Companies violating regulations can be made to follow them without tearing down the company or product, and I’m absolutely not convinced LLMs have to violate the GDPR to exist.
That’s a matter of perspective. I took the other persons comments as “Don’t take away my chatGPT, change the regulations if you must but don’t take it away”, which is essentially the same as “get rid of regulation”.
Realistically I also don’t see this killing LLMs since the infringement is on giving accurate information about people. I’m assuming they have enough control over their model to make it say “I can’t give information about people” and everything is fine. But if they can’t (or most likely won’t because it would cost too much money) then the product should get torn down. I don’t think we should give free pass to companies for playing stupid games, even if they make a useful product.
So we should only ban things that aren’t helpful to you in particular? That’s a very… conservative way of thinking.
Don’t you realize everyone exists to serve me?
No, they think everyone exists to serve them.
People can’t seem to understand that it’s a tool in the early stages of development. If you are treating it as a source of truth, you are missing the point of it entirely. If it tells you something about a person, that is not to be trusted as fact.
Every bit of information you get from it should be researched and verified. It just gives you a good jumping off point and direction to look based on your prompting. You can drastically improve your results on any subject with good direction, especially something you don’t know a lot about and are starting out in your research. If you are asking it about specific facts you want it to regurgitate, you are going to get bad information.
If you are claiming damages from something you know gives false information, maybe you should learn how to use the tool before you get your feelings invested, so you can start using it more effectively in your own applications. If you want it to specifically say something that can grab a headline, you can make it do that, it’s just disingenuous and not actually benefiting the conversation, the technology, or the future.

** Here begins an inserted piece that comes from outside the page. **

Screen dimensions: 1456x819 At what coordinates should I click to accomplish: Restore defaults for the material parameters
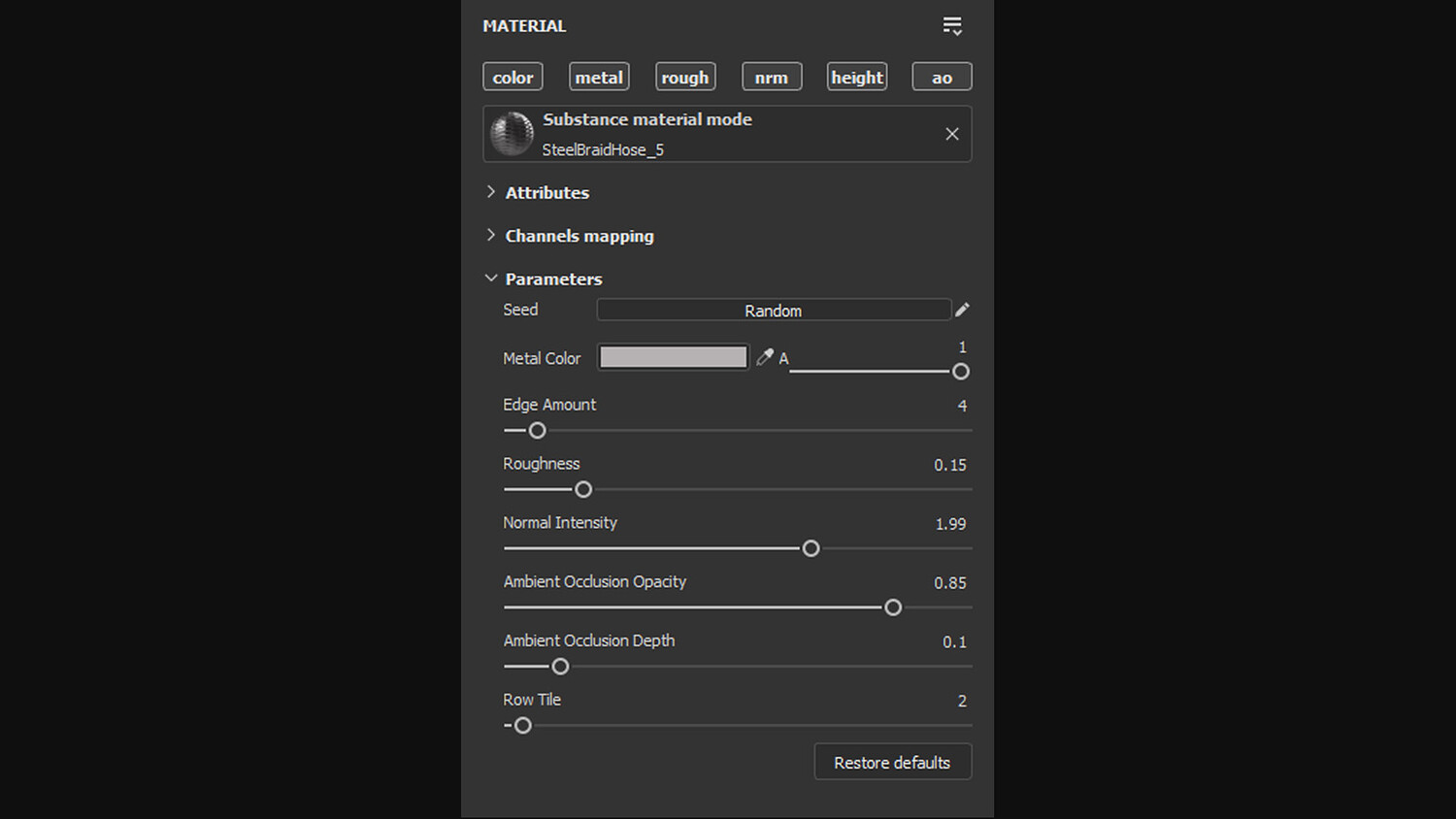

They have a long way to go to solve AGI, but the benefits to society along the way outpace current tools. At maturity, it has the potential to change major socio-economic structures, but it never gets there if people want to treat it like it has intuition and is trying to hurt them as the technology starts getting stood up.

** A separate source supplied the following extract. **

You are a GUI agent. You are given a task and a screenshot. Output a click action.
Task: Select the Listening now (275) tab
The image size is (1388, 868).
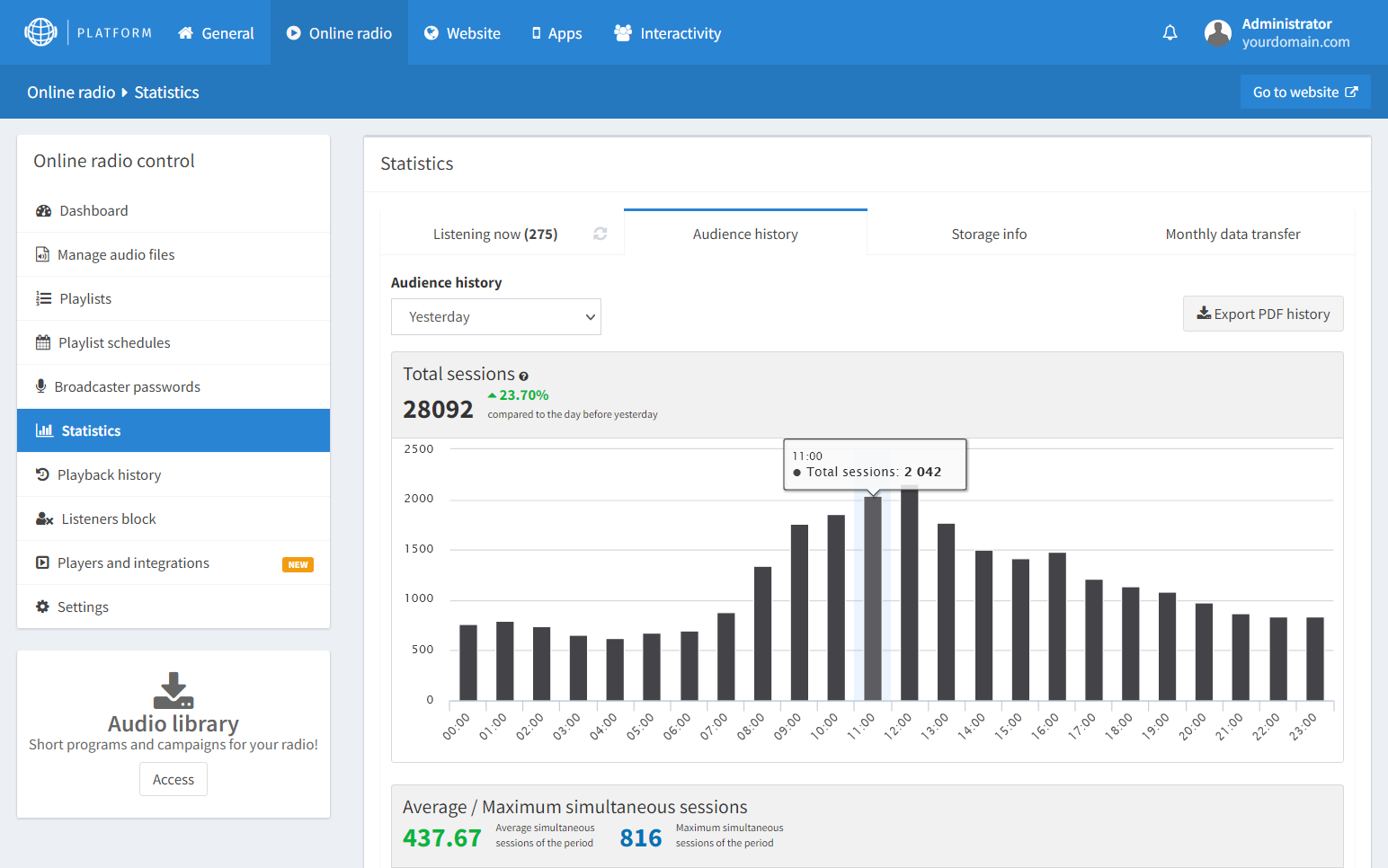pos(495,233)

If you’re wondering why you’re getting so many downvotes, it’s because you’re ignoring the fact that the companies that have created these LLMs are passing them off as truth machines by plugging them directly into search engines and then asking everybody to use them as such. It’s not the fault of the people who are trusting these things, it’s the fault of the companies that are creating them and then passing them off as something they’re not. And those companies need to face a reckoning.
Have a look at self hosted alternatives like Ollama in combination with Open-webui. It can be a hassle to set up, or even excruciatingly painful if you never touched a computer before, but it could be worth a try. I use it daily and like it much more than chatgpt to be honest.
is the perfect description
You can literally run large language models with a single exe download: https://github.com/Mozilla-Ocho/llamafile
It doesn’t get much simpler than that.
Thanks!
I wish I did. What local model and version of ChatGPT did you compare?
For my purposes, ChatGPT 4 was leagues ahead of the largest model I could run on a 1060.
I like the gemma models bc of the phrasing they use and that they give sources sometimes. The best results though come from llama3 I think. Also openhermes and openchat, which perform well enough for my purposes.
In the beginning i had used microsoft phi, that wasn’t that good though.
I will have to give it another shot because I don’t recognize any of those models meaning I probably didn’t try them.